WHAT NEEDS TO BE DONE
Copy all the lines of the entries below, requests included, but multiply every number in the answers (the viewport dimensions and the click coordinates) by 1.3 and round each to a whole number, with halves rounded up. Leave the pictures out, and keep the numbers in the requests unchanged.

### AVAILABLE DATA ###

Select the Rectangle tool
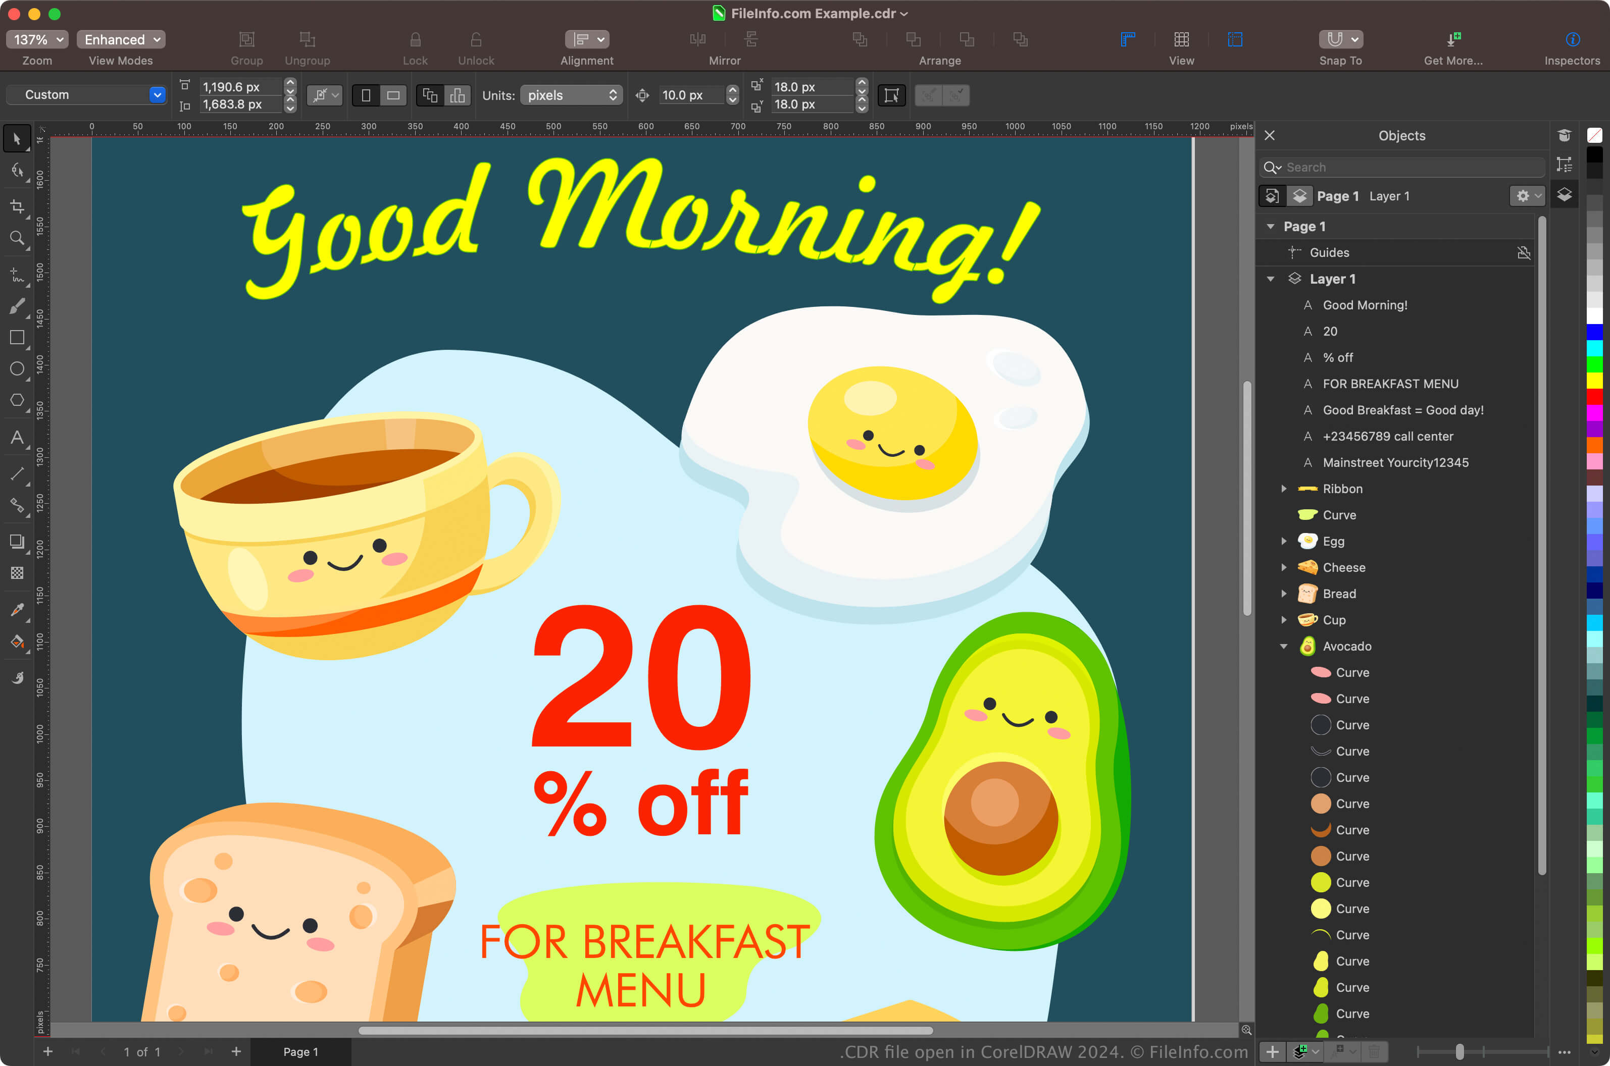Viewport: 1610px width, 1066px height. click(x=17, y=337)
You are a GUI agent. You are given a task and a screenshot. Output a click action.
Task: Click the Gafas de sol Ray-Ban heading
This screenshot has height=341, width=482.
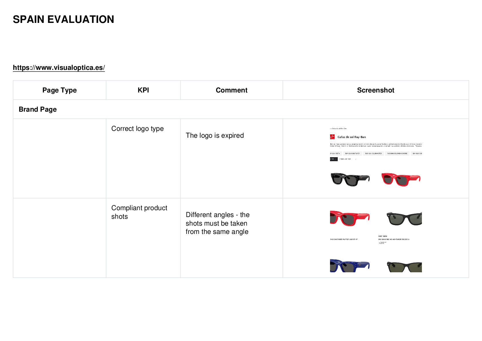(351, 137)
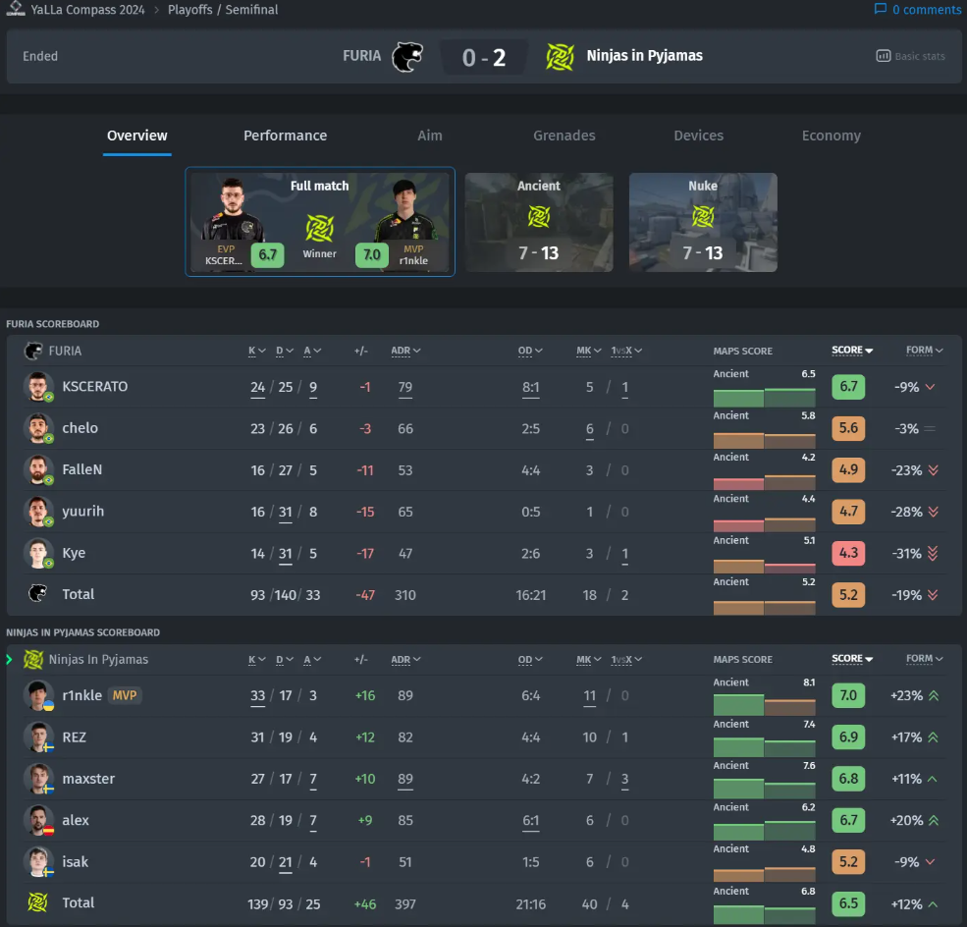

###

ANSWER TO THE EXERCISE
Select the Rectangle tool
Viewport: 2093px width, 1386px height. click(x=22, y=438)
You are a GUI agent. You are given a task and a screenshot. Output a click action.
Task: Click the Gafas de sol Ray-Ban heading
This screenshot has height=341, width=482.
(456, 178)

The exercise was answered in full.